- EXCERPTED DATA:
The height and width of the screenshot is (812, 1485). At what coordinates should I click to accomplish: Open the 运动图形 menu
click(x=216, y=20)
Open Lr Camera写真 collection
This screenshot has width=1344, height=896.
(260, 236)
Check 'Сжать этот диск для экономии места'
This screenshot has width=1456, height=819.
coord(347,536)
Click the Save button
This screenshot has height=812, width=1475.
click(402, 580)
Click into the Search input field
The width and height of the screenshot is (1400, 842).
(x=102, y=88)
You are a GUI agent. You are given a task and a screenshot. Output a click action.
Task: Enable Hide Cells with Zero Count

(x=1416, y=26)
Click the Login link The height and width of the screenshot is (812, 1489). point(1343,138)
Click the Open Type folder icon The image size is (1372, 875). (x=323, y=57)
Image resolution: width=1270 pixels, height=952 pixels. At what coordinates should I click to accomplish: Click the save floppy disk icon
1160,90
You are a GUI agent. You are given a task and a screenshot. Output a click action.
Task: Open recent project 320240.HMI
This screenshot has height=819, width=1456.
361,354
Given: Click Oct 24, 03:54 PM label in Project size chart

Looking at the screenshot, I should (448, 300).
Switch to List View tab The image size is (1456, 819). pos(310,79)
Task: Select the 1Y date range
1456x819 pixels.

- ACTIVITY: The lines to set down, exactly and with both ends included, run from the one containing "This screenshot has height=819, width=1456." to the last line of the data above.

- ANSWER TO THE EXERCISE:
This screenshot has height=819, width=1456.
361,354
Given: Click Oct 24, 03:54 PM label in Project size chart

Looking at the screenshot, I should (448, 300).
Switch to List View tab The image size is (1456, 819). pos(310,79)
Task: Select the 1Y date range
1456x819 pixels.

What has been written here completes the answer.